Posted 4/21/13 on Medscape Connect’s Care and Cost Blog

BK 711What is the path forward for physicians who want to remain in private practice, outside the constraints of health system employment? How will the environment change and what new demands will that place on practices and physicians? What follows are the observations of one industry-watcher who has worked on all sides of health care, but who now spends most his time focused on the interests of those who pay for it. No crystal ball, but several trends are clear.

There are now concrete signs that health care’s purchasers are exhausted and seeking new solutions, that a competitive marketplace is emerging and getting increasing traction. As they abandon ineffective approaches, the paradigm that has dominated the industry for the past 50 years will be upended. The financial pressure felt by buyers will transfer to the supply side health industry that has come to take ever more money for granted.

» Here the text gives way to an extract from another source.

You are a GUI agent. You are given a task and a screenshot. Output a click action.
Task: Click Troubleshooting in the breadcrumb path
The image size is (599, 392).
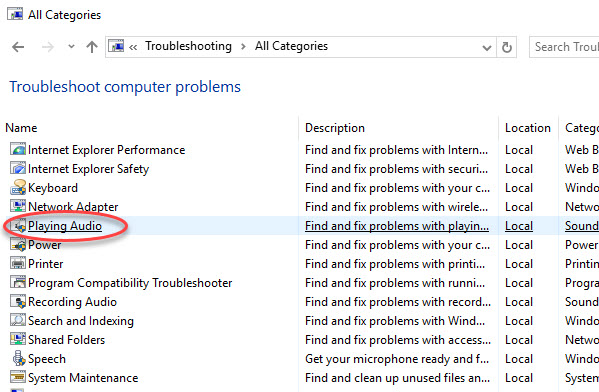[x=188, y=46]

For decades, fee-for-service payment, inclusive health plan networks, and a lack of quality, safety and cost transparency have been enforced by health industry influence over policy, effectively neutralizing the power of market forces.

Without market pressure, physicians have felt little need to understand their own performance relative to that of their peers. The variation of physician practice patterns within specialties has been high, with some physicians’ “optimizing their revenue opportunities” by veering wildly away from evidence-based practice. Even so, until recently in this dysfunctional environment, it has been nearly impossible to identify high and low performers.